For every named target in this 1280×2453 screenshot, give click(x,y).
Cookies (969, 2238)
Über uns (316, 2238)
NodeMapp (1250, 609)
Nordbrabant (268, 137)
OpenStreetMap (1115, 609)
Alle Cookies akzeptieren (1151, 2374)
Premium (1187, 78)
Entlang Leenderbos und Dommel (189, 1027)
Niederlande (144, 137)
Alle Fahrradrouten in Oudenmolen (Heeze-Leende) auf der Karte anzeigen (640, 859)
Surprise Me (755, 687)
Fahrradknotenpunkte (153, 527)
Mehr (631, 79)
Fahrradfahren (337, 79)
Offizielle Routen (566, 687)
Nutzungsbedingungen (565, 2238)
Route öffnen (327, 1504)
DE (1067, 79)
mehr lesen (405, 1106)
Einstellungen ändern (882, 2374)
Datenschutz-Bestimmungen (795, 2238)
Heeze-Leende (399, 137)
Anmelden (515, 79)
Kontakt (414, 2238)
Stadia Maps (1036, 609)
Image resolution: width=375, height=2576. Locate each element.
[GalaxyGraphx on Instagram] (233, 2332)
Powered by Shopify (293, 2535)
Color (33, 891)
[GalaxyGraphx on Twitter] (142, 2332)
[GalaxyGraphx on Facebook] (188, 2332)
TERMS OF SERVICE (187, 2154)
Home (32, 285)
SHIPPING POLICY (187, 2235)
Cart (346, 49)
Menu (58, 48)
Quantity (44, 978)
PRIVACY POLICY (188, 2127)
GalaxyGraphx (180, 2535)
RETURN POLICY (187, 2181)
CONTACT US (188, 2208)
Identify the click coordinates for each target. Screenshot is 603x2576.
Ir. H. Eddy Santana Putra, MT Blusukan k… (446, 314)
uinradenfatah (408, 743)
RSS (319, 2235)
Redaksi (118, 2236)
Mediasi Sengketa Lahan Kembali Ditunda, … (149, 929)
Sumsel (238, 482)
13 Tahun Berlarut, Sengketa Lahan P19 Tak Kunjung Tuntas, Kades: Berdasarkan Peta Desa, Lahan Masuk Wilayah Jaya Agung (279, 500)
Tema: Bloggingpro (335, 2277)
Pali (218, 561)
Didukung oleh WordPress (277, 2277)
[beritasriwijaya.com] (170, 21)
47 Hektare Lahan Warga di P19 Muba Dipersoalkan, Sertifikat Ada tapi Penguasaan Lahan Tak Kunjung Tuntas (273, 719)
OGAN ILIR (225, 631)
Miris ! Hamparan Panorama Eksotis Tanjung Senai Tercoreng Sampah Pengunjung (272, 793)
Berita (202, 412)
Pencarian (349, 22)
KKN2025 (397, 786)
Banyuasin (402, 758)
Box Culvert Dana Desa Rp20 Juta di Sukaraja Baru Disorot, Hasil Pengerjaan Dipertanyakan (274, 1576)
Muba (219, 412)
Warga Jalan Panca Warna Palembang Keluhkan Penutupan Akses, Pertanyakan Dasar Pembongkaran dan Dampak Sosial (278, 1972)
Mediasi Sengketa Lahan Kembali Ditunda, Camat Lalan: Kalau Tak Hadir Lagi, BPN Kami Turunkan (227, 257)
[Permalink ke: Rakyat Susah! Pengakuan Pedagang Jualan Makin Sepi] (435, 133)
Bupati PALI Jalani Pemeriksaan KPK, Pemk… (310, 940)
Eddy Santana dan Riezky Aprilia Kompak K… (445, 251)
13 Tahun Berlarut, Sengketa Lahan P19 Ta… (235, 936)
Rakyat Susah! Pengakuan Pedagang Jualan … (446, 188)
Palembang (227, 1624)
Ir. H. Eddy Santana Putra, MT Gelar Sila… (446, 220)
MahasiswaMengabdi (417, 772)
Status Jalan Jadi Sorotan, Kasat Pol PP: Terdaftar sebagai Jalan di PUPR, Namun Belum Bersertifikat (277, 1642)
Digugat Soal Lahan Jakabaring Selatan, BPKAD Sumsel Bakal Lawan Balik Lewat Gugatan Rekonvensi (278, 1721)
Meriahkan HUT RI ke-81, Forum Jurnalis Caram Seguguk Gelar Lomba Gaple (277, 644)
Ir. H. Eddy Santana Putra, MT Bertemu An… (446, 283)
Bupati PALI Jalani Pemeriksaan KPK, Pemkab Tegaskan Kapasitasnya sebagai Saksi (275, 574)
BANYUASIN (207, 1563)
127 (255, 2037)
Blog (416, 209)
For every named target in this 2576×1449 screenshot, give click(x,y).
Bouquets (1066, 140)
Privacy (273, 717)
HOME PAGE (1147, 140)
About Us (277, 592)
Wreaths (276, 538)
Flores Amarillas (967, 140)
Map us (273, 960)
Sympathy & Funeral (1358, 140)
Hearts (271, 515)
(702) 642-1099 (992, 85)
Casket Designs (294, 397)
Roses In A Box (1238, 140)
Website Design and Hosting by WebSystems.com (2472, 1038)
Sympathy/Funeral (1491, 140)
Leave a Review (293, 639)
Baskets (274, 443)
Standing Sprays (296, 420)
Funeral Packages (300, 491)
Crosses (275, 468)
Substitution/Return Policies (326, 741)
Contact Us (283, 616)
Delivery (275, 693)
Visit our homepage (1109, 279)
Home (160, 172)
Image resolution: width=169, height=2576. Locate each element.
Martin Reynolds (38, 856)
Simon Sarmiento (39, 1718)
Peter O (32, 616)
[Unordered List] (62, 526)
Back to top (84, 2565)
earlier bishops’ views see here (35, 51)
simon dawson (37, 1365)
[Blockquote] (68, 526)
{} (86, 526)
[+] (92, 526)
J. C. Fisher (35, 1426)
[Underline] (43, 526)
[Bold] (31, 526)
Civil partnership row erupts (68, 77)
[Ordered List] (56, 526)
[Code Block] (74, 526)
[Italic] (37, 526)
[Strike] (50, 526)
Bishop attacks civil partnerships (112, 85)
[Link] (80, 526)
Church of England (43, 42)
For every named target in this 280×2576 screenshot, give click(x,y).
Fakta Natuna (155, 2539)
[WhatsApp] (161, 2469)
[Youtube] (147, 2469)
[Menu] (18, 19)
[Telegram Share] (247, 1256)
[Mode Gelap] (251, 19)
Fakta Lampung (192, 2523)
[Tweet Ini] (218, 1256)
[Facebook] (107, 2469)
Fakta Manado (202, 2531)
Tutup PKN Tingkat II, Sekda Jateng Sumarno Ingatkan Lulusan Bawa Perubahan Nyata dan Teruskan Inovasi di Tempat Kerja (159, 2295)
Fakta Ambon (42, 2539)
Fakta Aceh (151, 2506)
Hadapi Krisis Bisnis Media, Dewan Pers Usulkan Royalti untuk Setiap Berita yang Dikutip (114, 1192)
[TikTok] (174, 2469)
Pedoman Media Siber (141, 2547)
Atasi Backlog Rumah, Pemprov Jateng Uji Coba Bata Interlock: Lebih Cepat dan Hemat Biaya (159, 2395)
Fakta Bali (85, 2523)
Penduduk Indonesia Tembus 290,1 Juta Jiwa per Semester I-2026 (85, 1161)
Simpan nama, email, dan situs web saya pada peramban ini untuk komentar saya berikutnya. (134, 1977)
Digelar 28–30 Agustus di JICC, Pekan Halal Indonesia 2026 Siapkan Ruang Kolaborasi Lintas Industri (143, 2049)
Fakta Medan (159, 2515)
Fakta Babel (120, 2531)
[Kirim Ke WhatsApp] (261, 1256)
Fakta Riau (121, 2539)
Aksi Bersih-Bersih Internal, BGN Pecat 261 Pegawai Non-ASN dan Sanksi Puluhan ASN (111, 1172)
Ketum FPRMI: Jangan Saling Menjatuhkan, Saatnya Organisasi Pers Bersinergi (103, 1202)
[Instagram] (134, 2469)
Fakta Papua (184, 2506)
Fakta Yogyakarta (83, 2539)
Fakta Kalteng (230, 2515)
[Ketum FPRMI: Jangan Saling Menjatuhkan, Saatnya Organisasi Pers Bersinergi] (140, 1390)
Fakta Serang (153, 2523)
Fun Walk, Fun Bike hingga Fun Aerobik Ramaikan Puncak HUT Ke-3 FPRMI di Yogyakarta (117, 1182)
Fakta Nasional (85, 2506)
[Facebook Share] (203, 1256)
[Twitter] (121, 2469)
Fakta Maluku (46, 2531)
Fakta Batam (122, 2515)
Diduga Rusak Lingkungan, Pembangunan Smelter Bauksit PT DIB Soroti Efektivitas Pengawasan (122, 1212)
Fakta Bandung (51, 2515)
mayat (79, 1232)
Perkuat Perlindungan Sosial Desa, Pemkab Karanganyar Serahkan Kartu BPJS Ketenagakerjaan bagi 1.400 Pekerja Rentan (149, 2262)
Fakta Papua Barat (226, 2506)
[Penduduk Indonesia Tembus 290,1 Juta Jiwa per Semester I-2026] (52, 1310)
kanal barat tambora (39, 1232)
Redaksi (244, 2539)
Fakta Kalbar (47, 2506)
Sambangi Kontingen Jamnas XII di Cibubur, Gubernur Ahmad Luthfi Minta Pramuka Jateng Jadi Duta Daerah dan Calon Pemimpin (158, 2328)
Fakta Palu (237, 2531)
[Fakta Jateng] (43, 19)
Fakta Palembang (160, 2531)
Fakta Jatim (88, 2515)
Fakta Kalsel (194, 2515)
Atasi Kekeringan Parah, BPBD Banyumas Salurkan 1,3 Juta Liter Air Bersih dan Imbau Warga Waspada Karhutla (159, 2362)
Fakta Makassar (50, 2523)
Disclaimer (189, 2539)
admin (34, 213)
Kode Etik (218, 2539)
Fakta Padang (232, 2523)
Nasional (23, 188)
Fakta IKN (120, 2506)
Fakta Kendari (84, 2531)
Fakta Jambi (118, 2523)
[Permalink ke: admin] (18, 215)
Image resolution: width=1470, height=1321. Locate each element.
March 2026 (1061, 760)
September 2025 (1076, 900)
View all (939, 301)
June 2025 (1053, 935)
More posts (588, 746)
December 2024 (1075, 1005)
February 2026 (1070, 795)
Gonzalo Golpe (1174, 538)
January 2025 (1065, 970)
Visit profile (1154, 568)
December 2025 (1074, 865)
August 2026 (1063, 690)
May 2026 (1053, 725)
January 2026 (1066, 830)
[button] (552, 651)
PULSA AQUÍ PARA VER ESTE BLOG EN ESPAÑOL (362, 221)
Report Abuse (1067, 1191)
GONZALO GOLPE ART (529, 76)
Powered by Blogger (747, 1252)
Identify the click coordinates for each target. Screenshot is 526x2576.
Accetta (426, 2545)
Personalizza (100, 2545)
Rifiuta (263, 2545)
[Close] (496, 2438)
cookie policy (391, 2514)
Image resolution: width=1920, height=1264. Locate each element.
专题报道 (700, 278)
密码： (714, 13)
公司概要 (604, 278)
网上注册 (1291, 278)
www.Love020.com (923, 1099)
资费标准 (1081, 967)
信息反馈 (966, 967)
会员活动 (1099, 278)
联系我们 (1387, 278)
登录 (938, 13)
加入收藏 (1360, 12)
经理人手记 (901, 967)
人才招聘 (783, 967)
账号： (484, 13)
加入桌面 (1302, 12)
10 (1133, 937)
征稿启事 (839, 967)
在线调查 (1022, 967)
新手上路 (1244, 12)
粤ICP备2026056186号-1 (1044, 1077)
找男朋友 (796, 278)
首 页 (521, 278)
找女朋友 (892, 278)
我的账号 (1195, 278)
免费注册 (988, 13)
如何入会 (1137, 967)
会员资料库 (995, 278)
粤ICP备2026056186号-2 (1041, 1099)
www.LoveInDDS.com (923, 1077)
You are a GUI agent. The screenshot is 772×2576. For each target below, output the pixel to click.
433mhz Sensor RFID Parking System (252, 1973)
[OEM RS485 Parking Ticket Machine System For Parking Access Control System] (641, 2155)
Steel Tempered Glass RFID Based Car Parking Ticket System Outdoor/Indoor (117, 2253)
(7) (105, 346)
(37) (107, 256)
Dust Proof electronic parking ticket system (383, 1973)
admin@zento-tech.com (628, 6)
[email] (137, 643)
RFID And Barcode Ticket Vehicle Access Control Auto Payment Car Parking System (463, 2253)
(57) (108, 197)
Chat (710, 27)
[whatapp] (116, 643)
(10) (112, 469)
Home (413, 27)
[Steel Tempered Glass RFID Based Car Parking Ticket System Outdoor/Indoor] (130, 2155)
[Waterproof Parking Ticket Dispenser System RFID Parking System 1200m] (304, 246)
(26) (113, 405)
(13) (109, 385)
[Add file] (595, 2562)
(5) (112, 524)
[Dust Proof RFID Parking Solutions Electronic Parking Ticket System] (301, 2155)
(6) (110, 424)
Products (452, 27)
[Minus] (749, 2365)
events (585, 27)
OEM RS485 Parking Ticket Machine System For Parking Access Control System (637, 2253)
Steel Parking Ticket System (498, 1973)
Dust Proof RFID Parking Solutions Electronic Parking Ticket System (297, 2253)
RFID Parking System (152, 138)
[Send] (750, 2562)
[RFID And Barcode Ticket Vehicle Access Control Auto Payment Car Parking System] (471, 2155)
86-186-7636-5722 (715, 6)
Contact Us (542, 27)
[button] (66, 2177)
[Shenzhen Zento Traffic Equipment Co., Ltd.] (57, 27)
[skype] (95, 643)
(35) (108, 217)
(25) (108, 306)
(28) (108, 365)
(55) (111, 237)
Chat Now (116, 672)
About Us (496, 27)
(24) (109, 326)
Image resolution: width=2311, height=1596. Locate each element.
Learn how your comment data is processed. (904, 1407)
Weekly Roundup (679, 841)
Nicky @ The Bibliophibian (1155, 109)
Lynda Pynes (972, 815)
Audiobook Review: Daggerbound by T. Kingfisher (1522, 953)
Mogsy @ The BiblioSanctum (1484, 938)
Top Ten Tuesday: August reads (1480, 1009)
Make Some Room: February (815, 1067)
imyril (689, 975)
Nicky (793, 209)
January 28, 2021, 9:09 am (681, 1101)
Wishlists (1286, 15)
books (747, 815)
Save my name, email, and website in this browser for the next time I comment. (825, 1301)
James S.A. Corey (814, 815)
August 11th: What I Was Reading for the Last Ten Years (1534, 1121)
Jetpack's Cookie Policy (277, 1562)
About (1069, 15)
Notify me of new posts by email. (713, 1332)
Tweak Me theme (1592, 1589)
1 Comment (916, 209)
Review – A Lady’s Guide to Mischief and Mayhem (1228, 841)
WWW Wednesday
______________________________
A single number is the whole answer: the tally of lines above that contain "element".

5